- _Given records_:
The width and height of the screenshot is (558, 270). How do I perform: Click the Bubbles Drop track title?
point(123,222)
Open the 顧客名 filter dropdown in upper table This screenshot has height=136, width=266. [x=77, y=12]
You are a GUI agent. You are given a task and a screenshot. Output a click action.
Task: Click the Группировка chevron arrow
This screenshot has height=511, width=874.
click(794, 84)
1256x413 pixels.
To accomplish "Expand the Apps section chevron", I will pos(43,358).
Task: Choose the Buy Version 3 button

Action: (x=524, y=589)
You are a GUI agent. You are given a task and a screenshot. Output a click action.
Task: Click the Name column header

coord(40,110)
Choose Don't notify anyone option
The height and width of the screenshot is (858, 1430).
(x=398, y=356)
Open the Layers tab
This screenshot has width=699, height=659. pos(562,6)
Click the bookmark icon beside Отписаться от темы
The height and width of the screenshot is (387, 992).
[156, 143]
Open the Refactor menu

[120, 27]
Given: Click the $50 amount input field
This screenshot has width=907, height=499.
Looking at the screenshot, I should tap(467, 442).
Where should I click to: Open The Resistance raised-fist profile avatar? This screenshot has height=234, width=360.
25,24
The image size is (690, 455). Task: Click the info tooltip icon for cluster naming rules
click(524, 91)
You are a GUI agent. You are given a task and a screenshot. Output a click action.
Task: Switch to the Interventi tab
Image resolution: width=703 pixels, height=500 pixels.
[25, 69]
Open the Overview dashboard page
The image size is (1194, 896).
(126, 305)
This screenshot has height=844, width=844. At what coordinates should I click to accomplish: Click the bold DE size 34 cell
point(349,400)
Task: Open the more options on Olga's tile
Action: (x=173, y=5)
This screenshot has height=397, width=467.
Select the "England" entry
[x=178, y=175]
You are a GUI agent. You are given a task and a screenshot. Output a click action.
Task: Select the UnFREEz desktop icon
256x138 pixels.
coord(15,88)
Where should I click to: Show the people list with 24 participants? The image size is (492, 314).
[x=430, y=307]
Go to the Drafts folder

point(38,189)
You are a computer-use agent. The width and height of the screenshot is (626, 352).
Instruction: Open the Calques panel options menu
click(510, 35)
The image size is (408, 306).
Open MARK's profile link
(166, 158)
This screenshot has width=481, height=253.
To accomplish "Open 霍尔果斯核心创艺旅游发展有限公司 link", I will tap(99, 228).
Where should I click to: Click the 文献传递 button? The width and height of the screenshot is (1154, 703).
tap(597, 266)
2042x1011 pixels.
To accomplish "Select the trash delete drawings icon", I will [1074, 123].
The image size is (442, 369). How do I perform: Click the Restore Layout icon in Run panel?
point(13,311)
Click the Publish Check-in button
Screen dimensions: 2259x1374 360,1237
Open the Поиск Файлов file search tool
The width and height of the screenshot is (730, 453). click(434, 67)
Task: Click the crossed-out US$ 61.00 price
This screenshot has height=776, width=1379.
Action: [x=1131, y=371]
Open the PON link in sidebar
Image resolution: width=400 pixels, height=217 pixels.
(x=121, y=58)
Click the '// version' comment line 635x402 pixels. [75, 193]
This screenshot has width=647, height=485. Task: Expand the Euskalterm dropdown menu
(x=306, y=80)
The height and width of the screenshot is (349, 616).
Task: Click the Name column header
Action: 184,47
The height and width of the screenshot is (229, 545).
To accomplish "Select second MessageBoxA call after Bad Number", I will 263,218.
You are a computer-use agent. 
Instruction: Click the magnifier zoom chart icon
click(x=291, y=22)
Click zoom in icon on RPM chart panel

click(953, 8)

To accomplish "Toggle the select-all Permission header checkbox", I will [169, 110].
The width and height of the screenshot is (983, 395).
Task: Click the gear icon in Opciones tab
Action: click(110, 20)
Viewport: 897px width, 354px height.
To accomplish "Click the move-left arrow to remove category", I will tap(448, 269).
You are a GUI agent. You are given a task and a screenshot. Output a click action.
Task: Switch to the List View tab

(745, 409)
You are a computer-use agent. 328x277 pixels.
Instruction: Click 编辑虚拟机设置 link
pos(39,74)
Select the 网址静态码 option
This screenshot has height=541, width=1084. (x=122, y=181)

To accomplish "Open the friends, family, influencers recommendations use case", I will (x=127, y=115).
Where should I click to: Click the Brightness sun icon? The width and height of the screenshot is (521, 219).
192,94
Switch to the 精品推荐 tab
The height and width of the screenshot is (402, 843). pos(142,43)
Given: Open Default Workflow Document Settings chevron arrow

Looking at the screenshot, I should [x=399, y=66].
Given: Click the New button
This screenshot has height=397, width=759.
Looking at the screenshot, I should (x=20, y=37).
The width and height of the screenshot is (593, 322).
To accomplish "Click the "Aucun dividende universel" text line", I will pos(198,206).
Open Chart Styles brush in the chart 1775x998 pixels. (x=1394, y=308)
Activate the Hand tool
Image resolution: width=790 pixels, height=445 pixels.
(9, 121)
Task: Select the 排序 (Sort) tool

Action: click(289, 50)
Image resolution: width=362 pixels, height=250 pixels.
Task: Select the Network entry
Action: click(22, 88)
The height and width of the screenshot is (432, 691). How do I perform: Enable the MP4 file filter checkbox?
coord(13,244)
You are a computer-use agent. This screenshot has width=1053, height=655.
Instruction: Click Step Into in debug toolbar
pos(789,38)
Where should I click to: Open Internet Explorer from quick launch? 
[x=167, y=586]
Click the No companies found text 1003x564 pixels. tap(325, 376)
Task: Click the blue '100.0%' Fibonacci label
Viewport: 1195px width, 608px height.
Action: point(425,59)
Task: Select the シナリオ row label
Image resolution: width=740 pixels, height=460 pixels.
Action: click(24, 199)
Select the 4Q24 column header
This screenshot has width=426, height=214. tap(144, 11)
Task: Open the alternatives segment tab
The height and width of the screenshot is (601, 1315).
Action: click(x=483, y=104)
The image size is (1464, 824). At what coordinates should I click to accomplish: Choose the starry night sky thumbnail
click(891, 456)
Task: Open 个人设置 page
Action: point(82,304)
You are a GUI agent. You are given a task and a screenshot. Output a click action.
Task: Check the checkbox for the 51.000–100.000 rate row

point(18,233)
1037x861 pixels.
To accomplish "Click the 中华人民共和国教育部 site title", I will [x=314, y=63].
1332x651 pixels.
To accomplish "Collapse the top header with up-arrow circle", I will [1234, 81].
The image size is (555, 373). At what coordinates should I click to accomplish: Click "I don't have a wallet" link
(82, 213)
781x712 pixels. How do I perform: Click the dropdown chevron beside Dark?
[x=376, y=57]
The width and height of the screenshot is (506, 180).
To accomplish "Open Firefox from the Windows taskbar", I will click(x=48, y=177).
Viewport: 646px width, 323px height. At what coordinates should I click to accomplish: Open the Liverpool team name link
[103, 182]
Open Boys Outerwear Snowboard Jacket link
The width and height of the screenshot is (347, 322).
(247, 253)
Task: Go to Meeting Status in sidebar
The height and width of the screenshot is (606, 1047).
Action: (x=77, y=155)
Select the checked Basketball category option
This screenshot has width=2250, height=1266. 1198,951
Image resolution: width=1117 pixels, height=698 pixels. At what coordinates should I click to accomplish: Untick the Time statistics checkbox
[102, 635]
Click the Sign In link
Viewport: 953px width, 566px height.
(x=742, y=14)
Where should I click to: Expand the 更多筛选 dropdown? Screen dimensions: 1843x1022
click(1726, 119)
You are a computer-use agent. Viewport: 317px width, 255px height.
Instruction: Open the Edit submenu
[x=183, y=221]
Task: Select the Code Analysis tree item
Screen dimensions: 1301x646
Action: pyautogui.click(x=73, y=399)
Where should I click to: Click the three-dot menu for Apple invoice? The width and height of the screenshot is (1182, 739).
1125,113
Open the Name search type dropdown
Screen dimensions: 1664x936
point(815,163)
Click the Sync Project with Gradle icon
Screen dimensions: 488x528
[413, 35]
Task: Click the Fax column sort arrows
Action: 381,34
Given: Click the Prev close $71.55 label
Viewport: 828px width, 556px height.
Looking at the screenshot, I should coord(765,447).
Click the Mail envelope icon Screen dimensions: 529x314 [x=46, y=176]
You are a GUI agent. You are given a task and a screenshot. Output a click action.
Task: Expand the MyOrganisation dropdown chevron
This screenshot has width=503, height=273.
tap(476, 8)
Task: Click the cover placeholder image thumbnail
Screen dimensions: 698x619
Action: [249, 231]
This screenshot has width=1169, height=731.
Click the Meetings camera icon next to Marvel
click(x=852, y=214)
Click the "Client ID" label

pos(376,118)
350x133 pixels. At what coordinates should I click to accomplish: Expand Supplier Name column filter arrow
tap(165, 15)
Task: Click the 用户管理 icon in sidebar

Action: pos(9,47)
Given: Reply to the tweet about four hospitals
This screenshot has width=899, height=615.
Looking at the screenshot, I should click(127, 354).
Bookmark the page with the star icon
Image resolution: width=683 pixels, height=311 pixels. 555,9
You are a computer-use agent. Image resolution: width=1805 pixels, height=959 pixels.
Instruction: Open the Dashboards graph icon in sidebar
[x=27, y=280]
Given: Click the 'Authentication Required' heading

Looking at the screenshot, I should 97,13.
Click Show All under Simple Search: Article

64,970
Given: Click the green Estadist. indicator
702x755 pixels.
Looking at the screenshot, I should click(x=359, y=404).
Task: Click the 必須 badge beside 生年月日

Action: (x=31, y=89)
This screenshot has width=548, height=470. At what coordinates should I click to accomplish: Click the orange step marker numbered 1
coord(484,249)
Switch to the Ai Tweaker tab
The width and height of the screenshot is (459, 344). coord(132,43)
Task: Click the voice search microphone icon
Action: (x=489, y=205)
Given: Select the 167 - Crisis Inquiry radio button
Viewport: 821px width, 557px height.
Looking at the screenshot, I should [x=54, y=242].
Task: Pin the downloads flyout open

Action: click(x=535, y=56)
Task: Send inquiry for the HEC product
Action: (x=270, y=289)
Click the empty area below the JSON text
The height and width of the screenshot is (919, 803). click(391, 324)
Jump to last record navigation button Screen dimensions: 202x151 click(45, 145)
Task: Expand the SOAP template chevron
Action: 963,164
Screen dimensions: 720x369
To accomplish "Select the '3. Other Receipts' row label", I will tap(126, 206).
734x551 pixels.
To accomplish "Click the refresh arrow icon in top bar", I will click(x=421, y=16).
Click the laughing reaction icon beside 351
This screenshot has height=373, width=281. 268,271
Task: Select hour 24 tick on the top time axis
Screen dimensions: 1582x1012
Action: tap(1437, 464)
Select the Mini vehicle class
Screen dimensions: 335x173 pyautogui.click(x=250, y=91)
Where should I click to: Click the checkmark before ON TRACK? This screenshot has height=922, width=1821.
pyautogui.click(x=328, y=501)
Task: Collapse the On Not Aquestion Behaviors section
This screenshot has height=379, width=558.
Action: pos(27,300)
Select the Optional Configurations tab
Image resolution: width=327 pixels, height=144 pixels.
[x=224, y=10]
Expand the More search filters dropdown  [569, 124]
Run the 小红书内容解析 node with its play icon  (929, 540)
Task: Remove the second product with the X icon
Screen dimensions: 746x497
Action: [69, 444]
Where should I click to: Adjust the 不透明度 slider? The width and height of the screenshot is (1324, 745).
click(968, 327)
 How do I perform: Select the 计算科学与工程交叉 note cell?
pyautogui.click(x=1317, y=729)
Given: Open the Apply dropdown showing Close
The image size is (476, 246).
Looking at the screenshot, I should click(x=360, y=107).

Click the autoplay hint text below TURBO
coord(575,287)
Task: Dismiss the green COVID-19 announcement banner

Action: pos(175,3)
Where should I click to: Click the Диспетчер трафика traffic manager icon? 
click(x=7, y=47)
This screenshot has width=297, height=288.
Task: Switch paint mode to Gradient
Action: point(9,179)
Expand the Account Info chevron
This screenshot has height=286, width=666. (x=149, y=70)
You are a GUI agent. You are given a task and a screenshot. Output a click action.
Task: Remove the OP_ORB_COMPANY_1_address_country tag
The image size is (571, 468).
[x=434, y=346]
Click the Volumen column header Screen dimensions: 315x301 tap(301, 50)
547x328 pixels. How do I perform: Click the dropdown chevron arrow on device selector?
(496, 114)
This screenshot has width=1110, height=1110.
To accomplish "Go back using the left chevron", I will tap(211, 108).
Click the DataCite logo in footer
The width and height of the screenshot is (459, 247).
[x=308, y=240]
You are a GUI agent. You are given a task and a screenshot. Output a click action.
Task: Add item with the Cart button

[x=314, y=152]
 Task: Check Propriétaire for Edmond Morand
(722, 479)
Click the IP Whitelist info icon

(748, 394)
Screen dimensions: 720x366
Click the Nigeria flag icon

- _Set problem_: Can you copy out the lines exactly, beginning at the line that contains "1256x413 pixels." and stopping after the line that contains "(x=398, y=356)"?

- _The result_:
1256x413 pixels.
To accomplish "Expand the Apps section chevron", I will pos(43,358).
Task: Choose the Buy Version 3 button

Action: (x=524, y=589)
You are a GUI agent. You are given a task and a screenshot. Output a click action.
Task: Click the Name column header

coord(40,110)
Choose Don't notify anyone option
The height and width of the screenshot is (858, 1430).
(x=398, y=356)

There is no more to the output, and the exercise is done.